* Input records *
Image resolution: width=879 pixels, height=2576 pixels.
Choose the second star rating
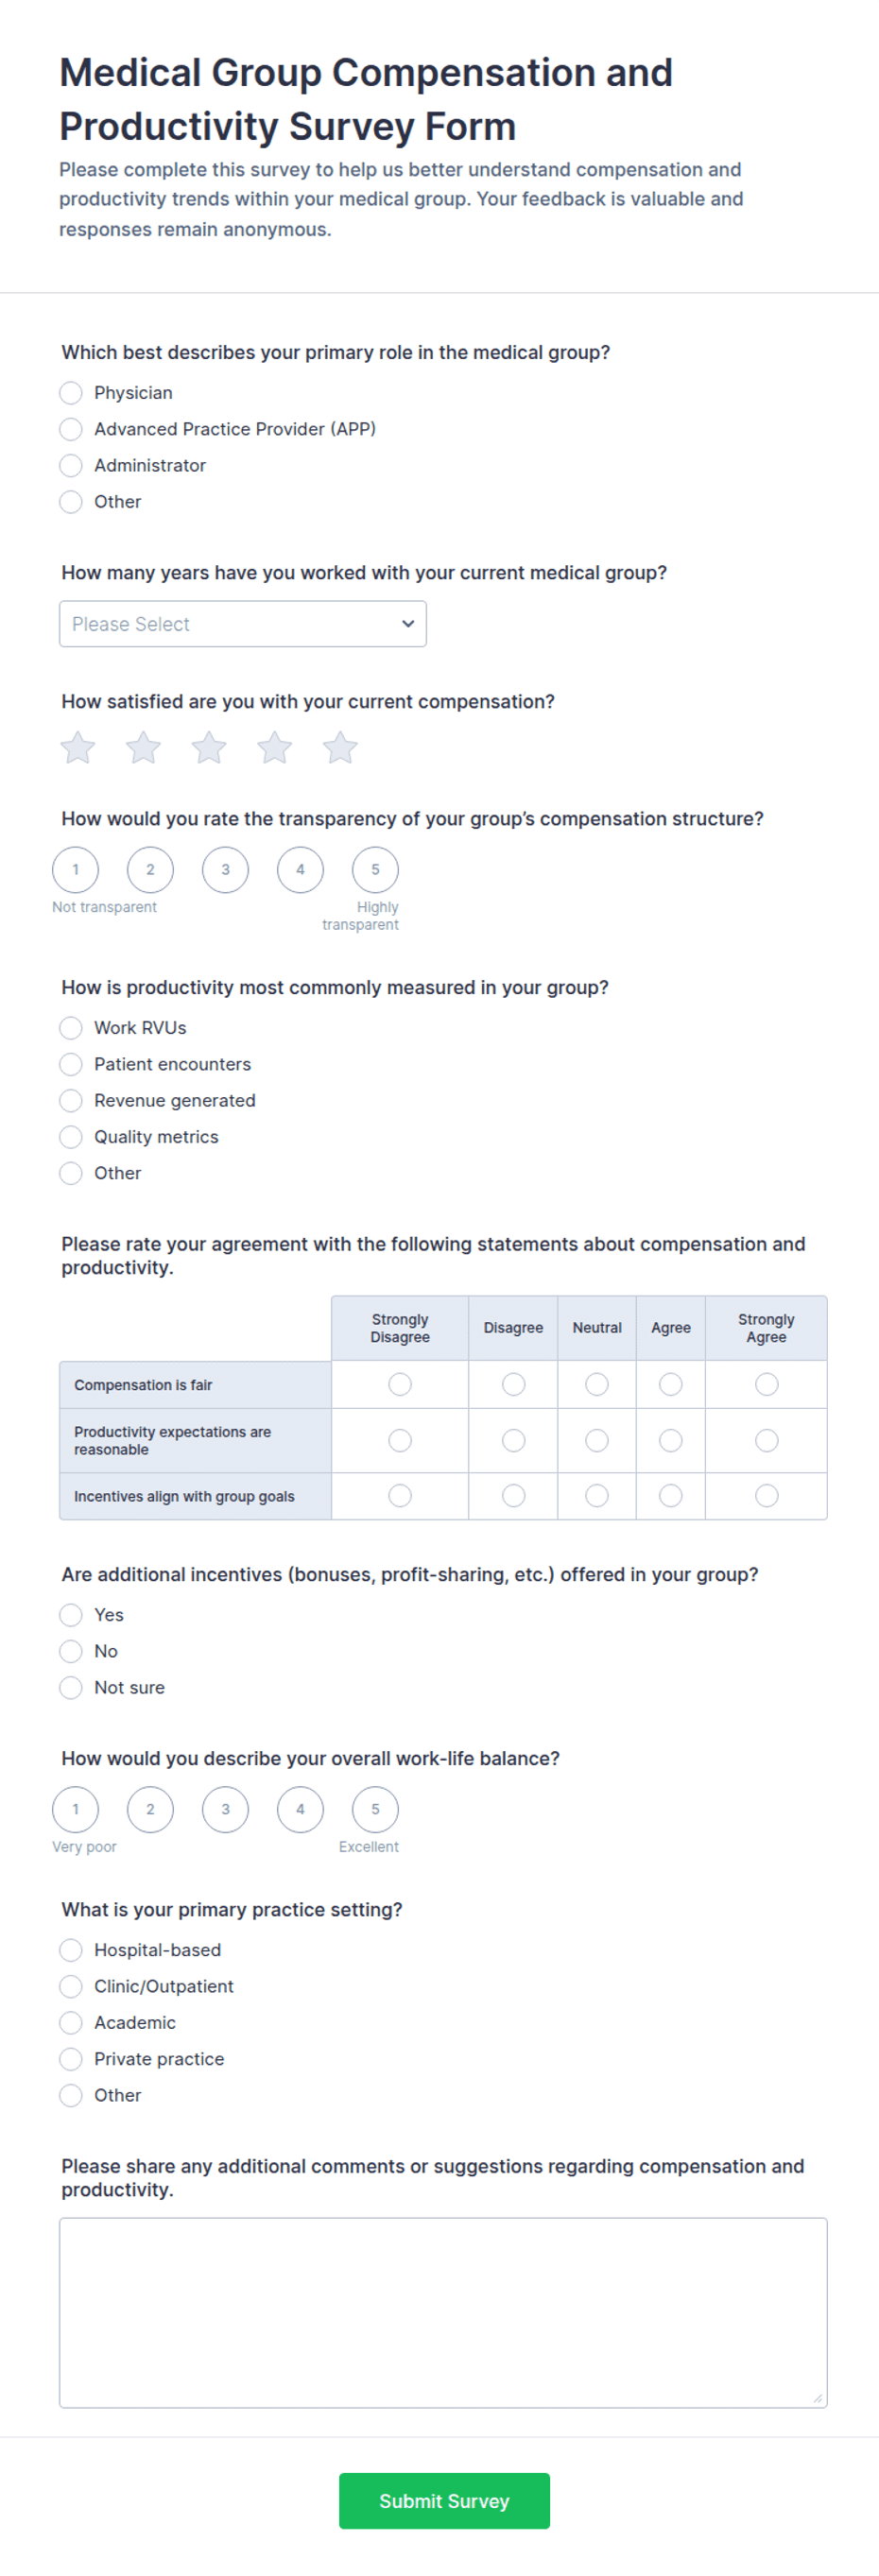pyautogui.click(x=144, y=747)

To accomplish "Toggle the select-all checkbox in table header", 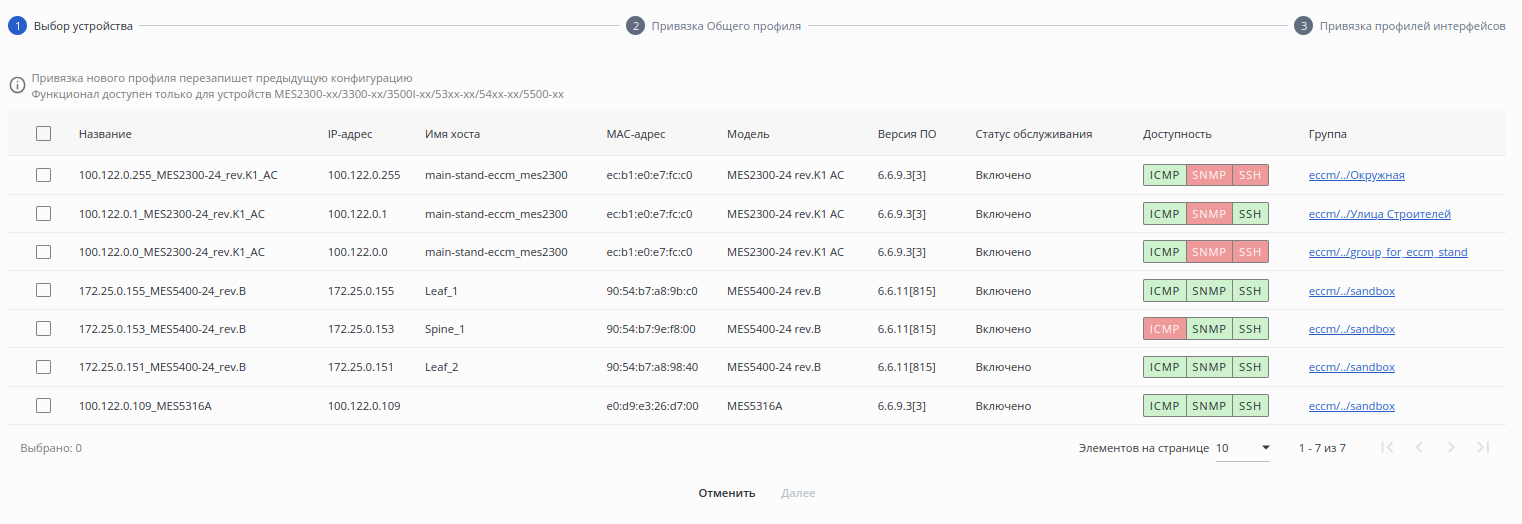I will (x=43, y=133).
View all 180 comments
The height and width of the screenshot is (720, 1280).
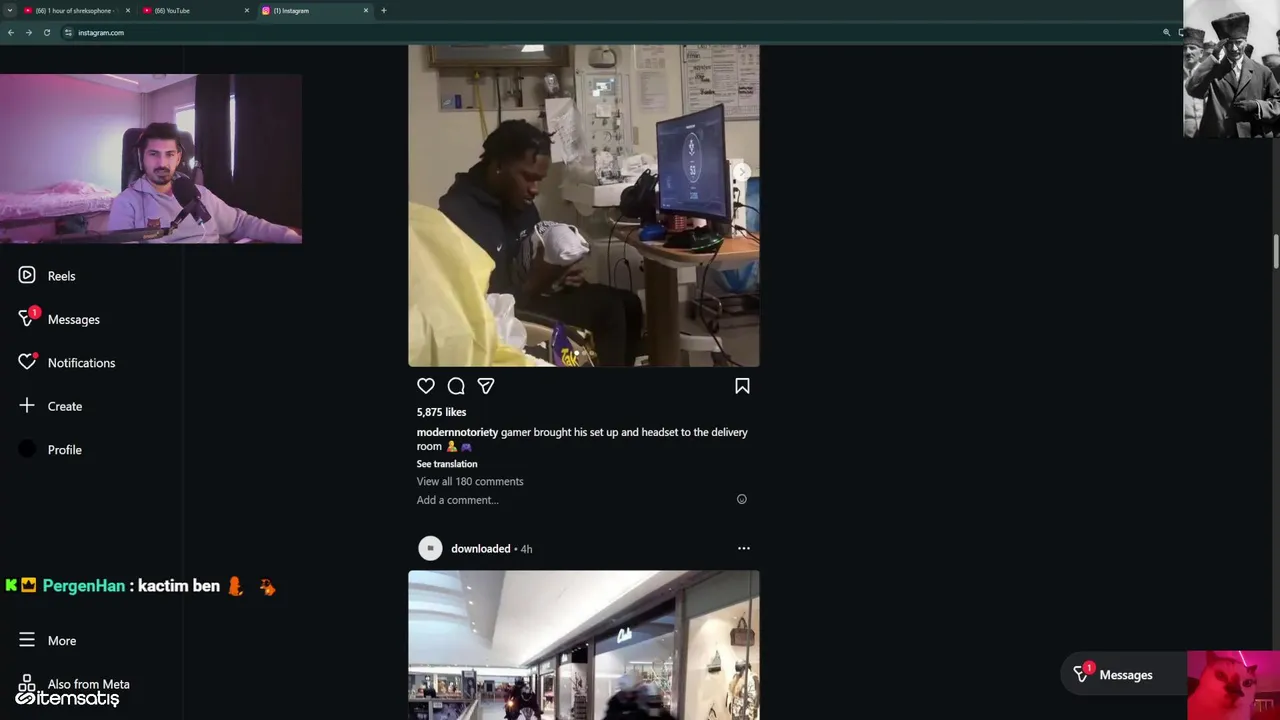click(x=470, y=481)
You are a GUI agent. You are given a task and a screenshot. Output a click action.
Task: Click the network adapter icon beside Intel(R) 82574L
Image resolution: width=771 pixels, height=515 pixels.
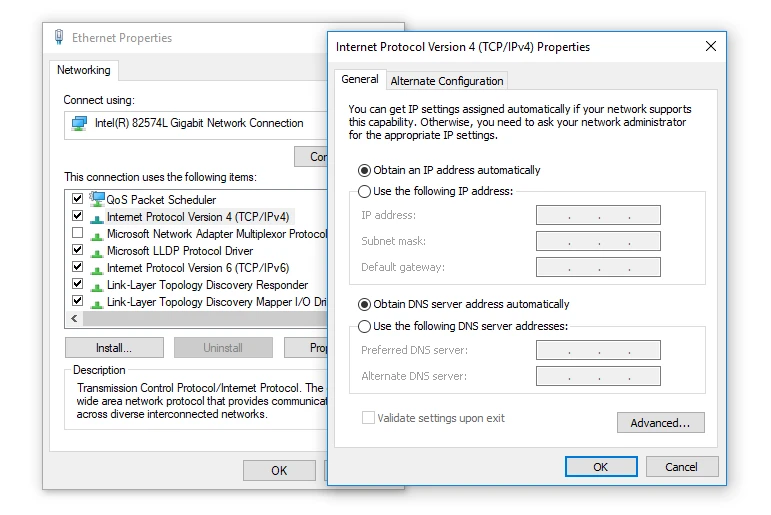(79, 124)
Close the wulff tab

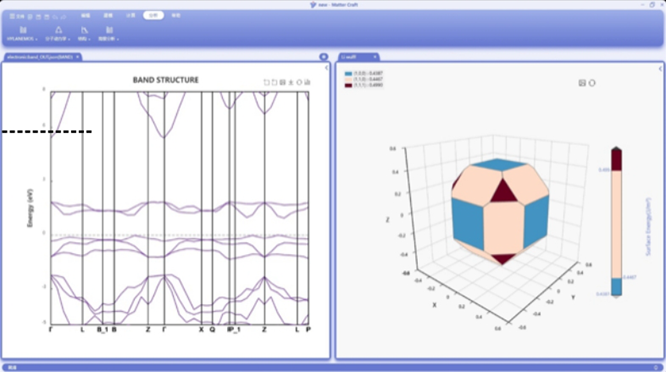click(x=375, y=57)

* Exercise aim *
Your copy should hold exactly and only the lines from the one containing "Task: Click the" through the end of the material, inclusive, repeated word for word and without pictures.

* Result for this task *
Task: Click the network adapter icon beside Intel(R) 82574L
Image resolution: width=771 pixels, height=515 pixels.
(79, 124)
Close the wulff tab

click(x=375, y=57)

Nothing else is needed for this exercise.